Sometimes they take their baby out in a chariot, a cozy little covered sled that attaches to one parent’s waist, or they carry him in a pack. “The 3-year-old will ski for about 10 minutes and then she’ll tell me she’s tired,” Bradley said with a laugh.
Like most people this pandemic winter, the Bradleys are just happy to get outdoors and have something to do. “Because of COVID, we cleared a bunch of trees off of our logging roads in our woods, and we’ve been going out on backcountry skis, which has been really wonderful,” she said. “This year people are just trying to get out.”
What keeps Bradley returning to the sport?

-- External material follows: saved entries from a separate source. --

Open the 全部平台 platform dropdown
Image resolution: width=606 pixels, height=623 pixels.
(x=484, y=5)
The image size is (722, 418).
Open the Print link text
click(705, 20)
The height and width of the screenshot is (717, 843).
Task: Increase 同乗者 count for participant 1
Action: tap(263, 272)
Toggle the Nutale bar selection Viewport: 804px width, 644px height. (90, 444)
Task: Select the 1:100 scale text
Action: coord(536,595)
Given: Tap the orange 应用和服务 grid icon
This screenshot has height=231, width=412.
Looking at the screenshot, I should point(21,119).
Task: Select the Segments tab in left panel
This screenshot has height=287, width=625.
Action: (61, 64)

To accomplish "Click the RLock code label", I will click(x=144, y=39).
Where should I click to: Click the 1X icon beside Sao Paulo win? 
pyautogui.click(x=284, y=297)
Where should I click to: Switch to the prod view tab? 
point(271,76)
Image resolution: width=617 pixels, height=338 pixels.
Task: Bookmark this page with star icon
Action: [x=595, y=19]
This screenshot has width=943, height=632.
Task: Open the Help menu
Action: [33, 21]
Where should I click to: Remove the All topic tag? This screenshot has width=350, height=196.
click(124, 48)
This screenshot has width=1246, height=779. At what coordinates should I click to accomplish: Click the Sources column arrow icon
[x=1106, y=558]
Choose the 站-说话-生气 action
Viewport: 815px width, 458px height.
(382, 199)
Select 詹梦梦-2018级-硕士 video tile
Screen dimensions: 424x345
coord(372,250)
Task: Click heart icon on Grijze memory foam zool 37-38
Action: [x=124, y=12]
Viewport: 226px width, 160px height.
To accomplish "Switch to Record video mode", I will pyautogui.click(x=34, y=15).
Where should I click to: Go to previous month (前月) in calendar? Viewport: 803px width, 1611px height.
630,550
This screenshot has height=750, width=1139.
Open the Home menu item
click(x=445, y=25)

“I think the exercise benefit is unmatched,” she said. “It’s not hard on your body, you’re not banging up your knees, you’re not confronting cars, as you might on a bicycle. It’s just this whole-body workout.”
Plus, it’s a good way to get through a relentless cold season. “Winter sucks if you don’t have a way to enjoy being outdoors,” she said.
Blueberry Hill has a special place in the Bradleys’ hearts: In 2011, they got married there, on the south side of Hogback Mountain where the eponymous blueberries grow in summer.
Bradley thinks it’s a great place any time of year. Especially during a pandemic.
Skiing there, she said, “is the perfect way to get out in the woods and not encounter a lot of other people.”